BRIEF
Go through the data below line by line. Give only the number of lines that contain "agent".

THE DATA
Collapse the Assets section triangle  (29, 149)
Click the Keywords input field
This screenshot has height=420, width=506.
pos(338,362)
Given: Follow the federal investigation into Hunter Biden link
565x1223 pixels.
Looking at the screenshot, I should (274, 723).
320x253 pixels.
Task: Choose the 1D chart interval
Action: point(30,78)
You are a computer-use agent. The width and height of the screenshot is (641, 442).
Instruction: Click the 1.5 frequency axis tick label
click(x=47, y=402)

==

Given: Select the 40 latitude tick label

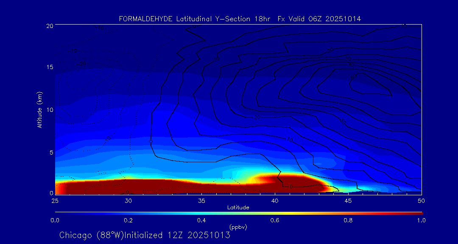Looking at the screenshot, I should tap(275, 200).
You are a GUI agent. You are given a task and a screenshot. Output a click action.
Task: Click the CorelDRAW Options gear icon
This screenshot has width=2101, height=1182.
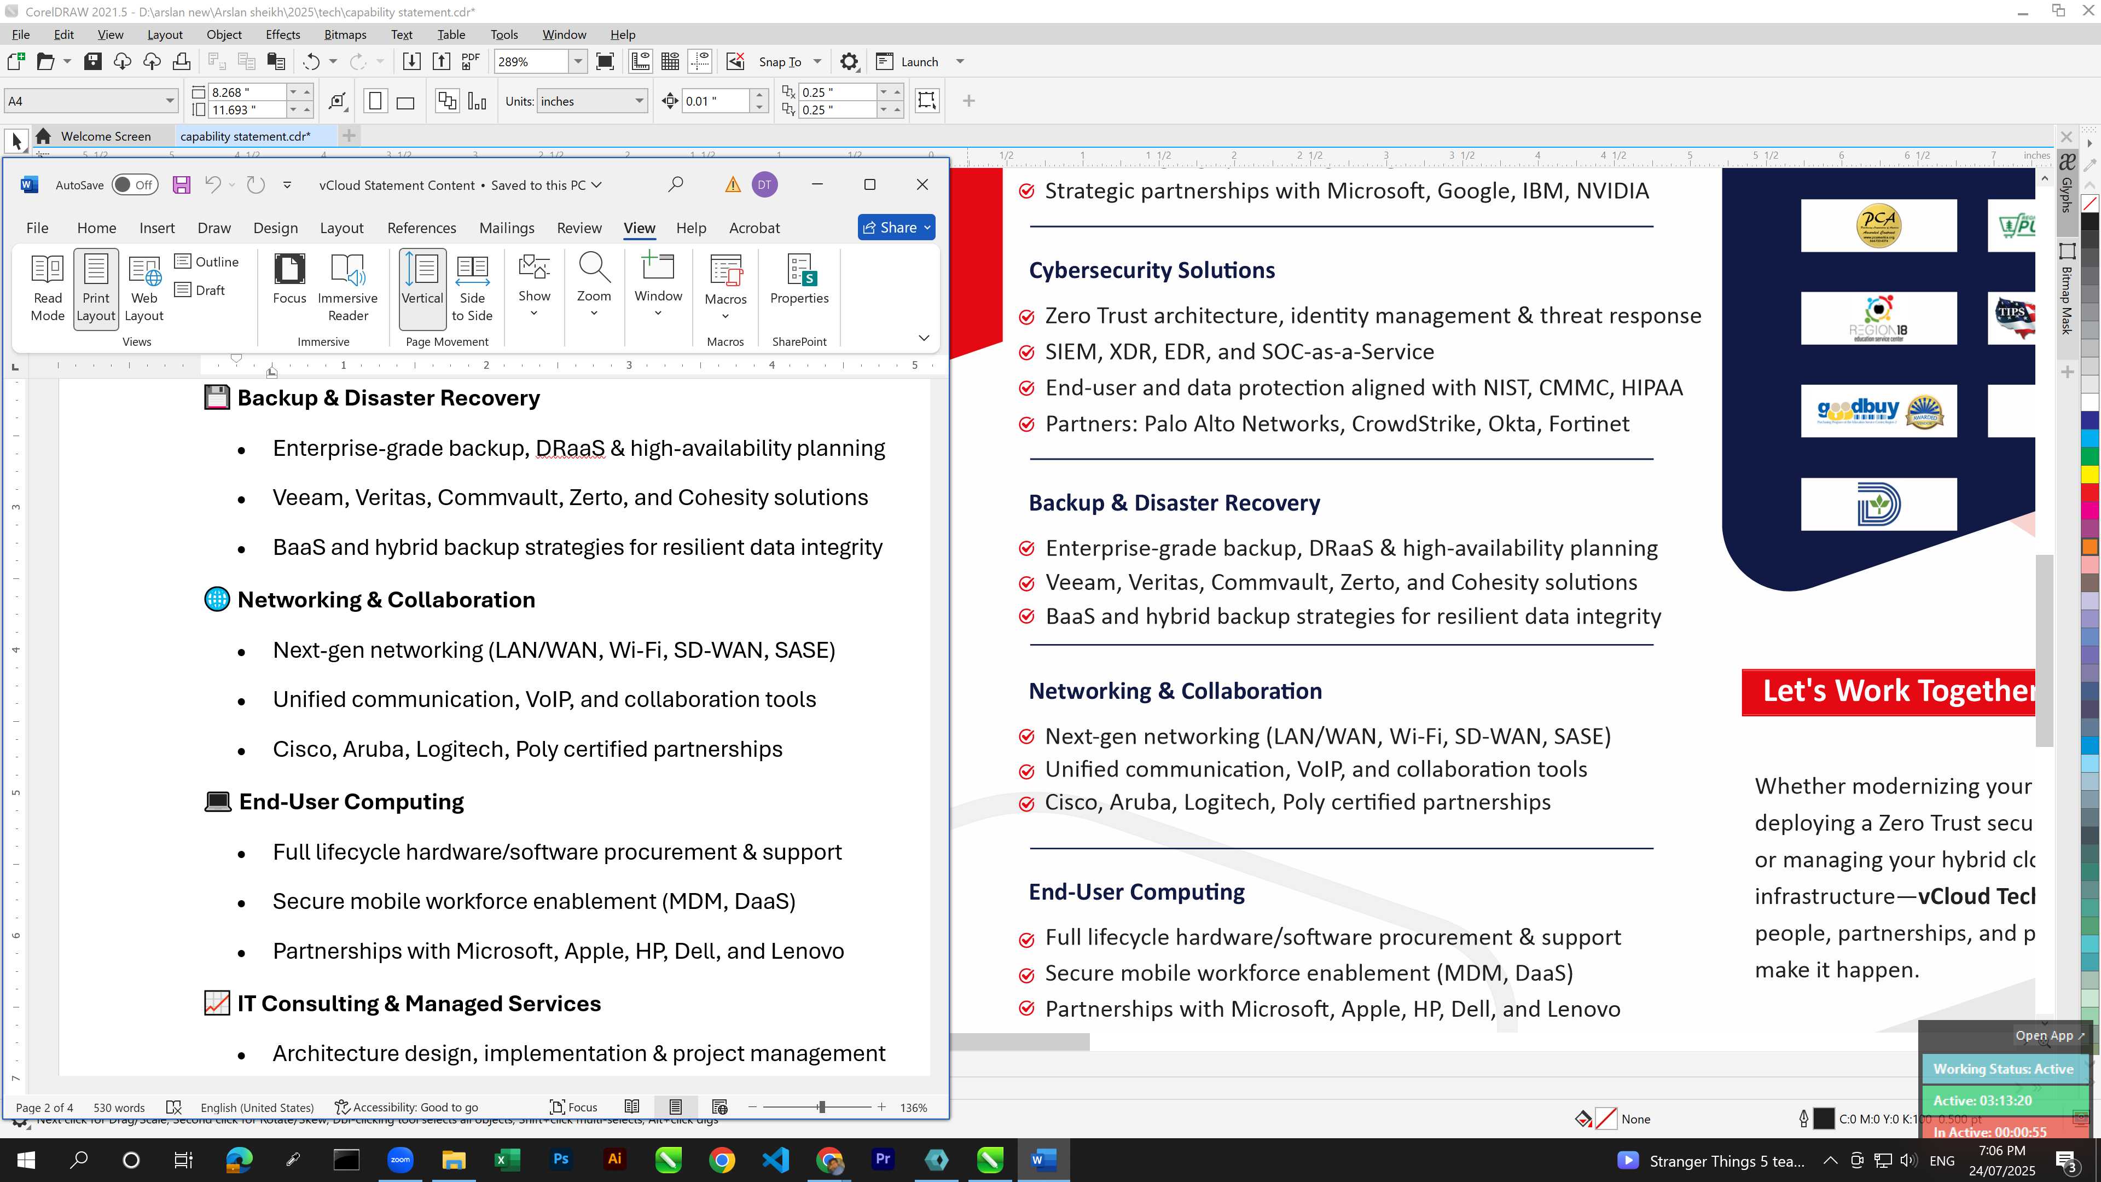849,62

RESULT OF THE EXERCISE
2